Vendredi 10 juin dernier, la diaspora congolaise de Paris, Bruxelles et de Lyon répondait au hastag Rwanda is killing par une mobilisation spontanée. Faisant suite à la reprise des attaques du M23 dans le Kivu, le ton est rapidement monté entre Kinshasa et Kigali, accusé de soutenir le groupe armé. C’est donc sur fond d’escalade diplomatique que des manifestants se sont d’abord rassemblés dans la capitale congolaise, montrant la voie à sa diaspora.
A Lyon, le rendez-vous était donné Place des Terreaux aux Congolais de l’extérieur. La mobilisation a débuté par les discours des différents intervenants : David Kithoko fondateur de Génération Lumière, Gloria Mulopo pour Umoja, Djelly Bakaya de l’association Nous, puis le professeur Kabeya. La parole a ensuite été donnée aux manifestants. Pour finir, des bougies ont été allumées en hommage aux victimes et déposées autour du drapeau de la RDC au son de l’hymne congolais. Président de l’association écologiste Génération Lumière opérant dans la région des Grands Lacs, David Kithoko s’est confié en marge du sit-in.

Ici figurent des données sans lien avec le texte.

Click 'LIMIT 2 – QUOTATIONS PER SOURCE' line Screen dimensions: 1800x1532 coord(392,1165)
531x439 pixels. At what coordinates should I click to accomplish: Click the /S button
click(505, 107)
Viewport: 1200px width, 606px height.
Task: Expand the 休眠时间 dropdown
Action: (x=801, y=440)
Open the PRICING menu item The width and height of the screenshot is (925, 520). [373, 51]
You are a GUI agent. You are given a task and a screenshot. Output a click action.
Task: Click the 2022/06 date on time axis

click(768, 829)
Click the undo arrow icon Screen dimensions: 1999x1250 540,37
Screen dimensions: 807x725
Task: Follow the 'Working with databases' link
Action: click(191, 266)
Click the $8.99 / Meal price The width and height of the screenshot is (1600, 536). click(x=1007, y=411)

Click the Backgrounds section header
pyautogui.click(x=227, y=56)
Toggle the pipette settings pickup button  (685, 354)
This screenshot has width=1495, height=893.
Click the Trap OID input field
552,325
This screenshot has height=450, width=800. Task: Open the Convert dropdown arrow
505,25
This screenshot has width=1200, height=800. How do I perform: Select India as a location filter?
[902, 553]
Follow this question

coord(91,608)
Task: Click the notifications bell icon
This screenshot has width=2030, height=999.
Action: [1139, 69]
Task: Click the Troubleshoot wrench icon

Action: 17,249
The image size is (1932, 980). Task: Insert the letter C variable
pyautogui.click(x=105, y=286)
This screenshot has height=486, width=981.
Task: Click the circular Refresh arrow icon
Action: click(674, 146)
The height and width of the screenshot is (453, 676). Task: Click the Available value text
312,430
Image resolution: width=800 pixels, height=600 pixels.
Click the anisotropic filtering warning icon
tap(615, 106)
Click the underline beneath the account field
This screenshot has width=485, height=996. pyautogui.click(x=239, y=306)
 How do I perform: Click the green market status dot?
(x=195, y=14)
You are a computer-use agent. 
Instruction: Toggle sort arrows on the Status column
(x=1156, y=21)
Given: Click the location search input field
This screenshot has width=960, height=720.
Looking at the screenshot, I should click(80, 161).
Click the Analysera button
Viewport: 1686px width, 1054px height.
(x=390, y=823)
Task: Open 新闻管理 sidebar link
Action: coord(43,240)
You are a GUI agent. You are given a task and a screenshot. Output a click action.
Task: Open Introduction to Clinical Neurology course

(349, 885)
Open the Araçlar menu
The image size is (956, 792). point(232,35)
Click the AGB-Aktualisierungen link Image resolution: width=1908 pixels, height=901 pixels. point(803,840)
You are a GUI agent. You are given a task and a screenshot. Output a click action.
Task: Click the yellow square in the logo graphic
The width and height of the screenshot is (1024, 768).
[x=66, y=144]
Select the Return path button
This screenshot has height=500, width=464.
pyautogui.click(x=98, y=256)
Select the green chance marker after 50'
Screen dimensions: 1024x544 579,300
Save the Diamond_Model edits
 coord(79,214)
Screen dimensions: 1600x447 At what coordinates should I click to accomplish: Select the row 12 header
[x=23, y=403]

Sika Kodo : Qui est à l’initiative du mouvement #RwandaIsKilling ?
David Kithoko : C’est apparu sur les réseaux sociaux, impossible de savoir qui précisément l’a lancé. En tout cas, nous n’avons pas cherché à savoir qui était à l’origine. L’association Génération Lumière a l’habitude de lancer les mouvements, mais pour le coup ce sont des personnes de la diaspora congolaise de Lyon qui nous ont contacté en nous disant qu’il fallait qu’on fasse quelque chose. Nous avons aidé à l’organisation, nous avons mis en place un cadre, mais c’est plutôt des appels et des messages qui nous ont été adressés par des personnes qui ont eu envie de faire quelque chose. Nous portons la charge de l’organisation.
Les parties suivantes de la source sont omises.